All'annuale Meeting di Semi di Pace la testimonianza del deportato Piero Terracina

Piero Terracina, unico deportato ebreo ancoravivente, al Meeting di Semi di pace a Tarquinia

Piero Terracina, unico deportato ebreo ancora vivente, al Meeting di Semi di Pace a Tarquinia

Bisogna ricordare. Ricordare e raccontare. Questa è la storia di un bambino. Uno come i tanti nati alla fine degli anni ’20 e cresciuto in una famiglia di lavoratori, gente che si dava da fare per campare e che allo stesso tempo non si scordava di pregare ogni giorno il proprio Dio. Oggi quel bambino, che ha 88 anni, racconta una parte della sua infanzia, una storia che non è come tutte le altre perché c’è di mezzo la deportazione ebrea: “La mia vita trascorreva come quella di un qualunque altro ragazzino di sette anni. Mio padre era un rappresentante di commercio, aveva un’agenzia di rappresentanza, e mia madre si prendeva cura di noi. Poi è arrivata la notizia che dovevamo sottostare a delle leggi chiamate razziali. Ma io non ne capivo il significato e non sapevo ciò che dovevamo fare per rispettarle; avevo mia madre e mio padre che con amore mi proteggevano. Poi però un giorno, ‘dall’alto’, decisero che io, la mia famiglia e tutti gli altri ebrei non avremmo più vissuto nelle nostre case, quindi ci deportarono. Fu un viaggio lunghissimo nei vagoni dei treni: 2mila chilometri per 7 giorni e 7 notti. Eravamo stipati all’inverosimile in quelle carrozze che sembravano tanto più strette ogni volta che saliva altra gente. Quando siamo arrivati in quell’inferno, perché solo così si possono chiamare i campi di concentramento, io e la mia famiglia eravamo ancora uniti. Poi più nulla. Solo io mi sono salvato. Non dimenticherò mai il volto e gli occhi in lacrime di mia madre che sapevano, ma mantenevano il segreto”.
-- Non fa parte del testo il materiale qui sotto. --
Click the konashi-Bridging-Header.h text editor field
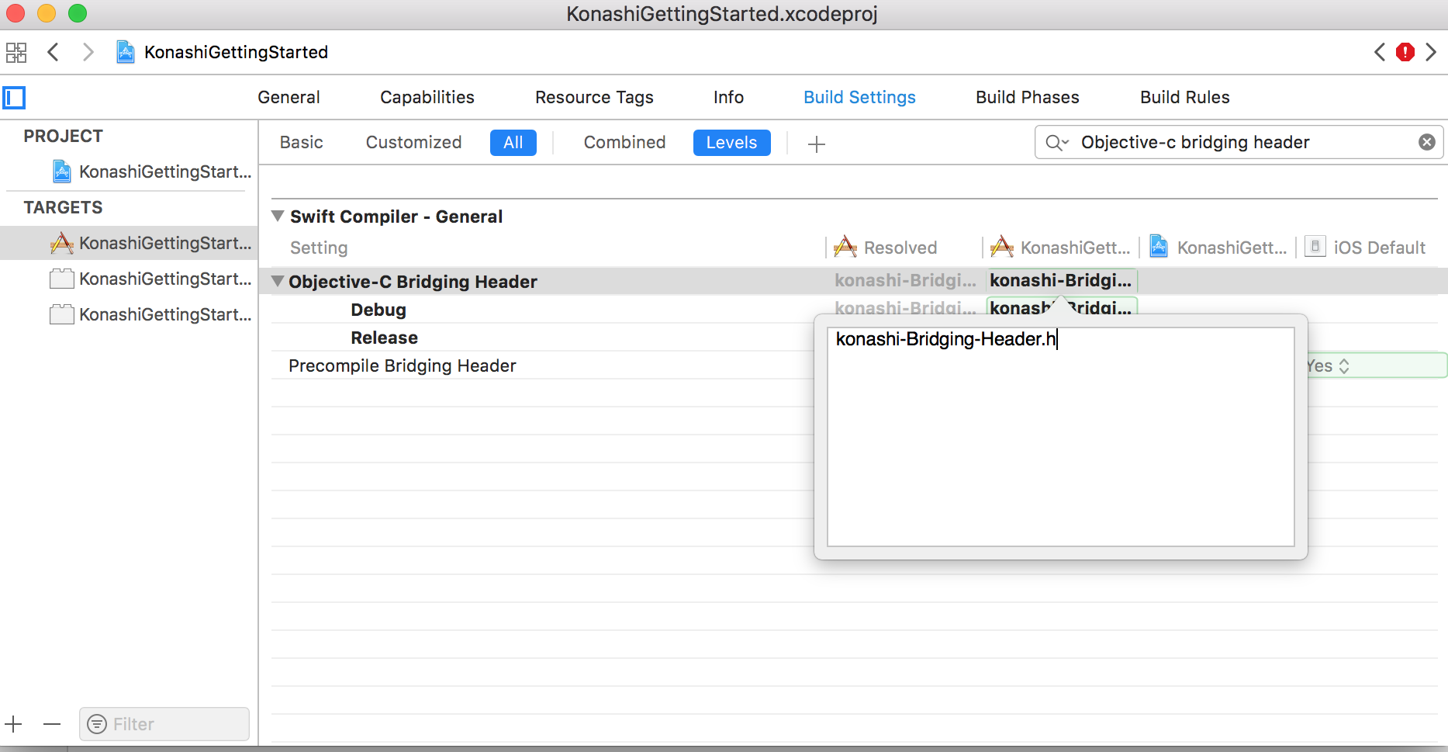The image size is (1448, 752). coord(1059,436)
Questa è la storia raccontata da Pietro Terracina, classe 1928, ultimo sopravvissuto italiano ai campi di sterminio di Auschwitz-Birkenau, durante l’inaugurazione del “Labirinto della Memoria”  alla Cittadella di Tarquinia. Un museo interattivo istallato all’interno di un vagone ferroviario del 1935 molto simile a quelli usati dai nazisti per la deportazione ebrea. Intorno al vagone un labirinto che permette al visitatore di perdere i contatti col mondo esterno ed entrare nello spirito giusto per comprendere ancor meglio quella parte tragica di storia. Il progetto realizzato dall’associazione Semi di Pace, che ha aperto con successo il X Meeting Internazionale “Esploratori di Valori”, è stato ideato dagli studenti e dagli insegnanti della Iva geometri dell’istituto “Cardarelli”, in collaborazione con l’associazione Progetto Memoria e il patrocinio dell’Unione Comunità Ebraiche Italiane.
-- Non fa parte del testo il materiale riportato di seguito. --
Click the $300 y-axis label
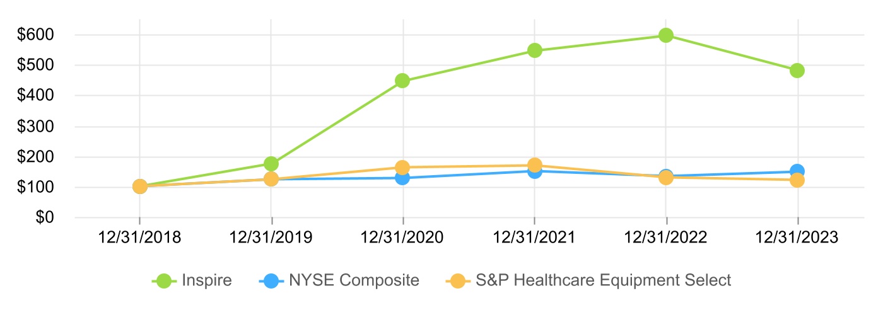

Il vagone del 1935 dove è stato ricostruito il Labirinto della memoria

Il vagone del 1935 dove è stato ricostruito il Labirinto della memoria

L’inaugurazione del “Labirinto della Memoria”, a cui hanno partecipato l’ambasciatore Dan Haezrachy, vice capo missione dell’Ambasciata d’Israele a Roma, il sindaco di Tarquinia e presidente della Provincia di Viterbo Mauro Mazzola, il vescovo Luigi Marrucci, l’onorevole Alessandro Mazzoli, il consigliere regionale Silvia Blasi e il presidente dell’università Agraria Alberto Blasi, è stato uno dei tanti appuntamenti in programma per il Meeting. Molti gli incontri con eccellenti oratori hanno avuto luogo nel giorno successivo nei quali si è discusso anche di tematiche attuali come l’immigrazione e la voglia di vivere dei bambini diversamente abili.

Lo scopo del “Labirinto della Memoria” è non dimenticare e fare in modo che la storia passata continui ad essere un insegnamento valido e operante anche per le giovani generazioni. “Ho accettato con entusiasmo questo invito di Semi di Pace perché è uno dei progetti più belli che abbia visto – conclude Terracina -. Il ricordo di ciò che è accaduto non morirà con me: grazie a iniziative di questo tipo la memoria rimarrà come un filo che lega il passato al presente e condiziona il futuro, facendo in modo che queste tragedie non possano accadere mai più”.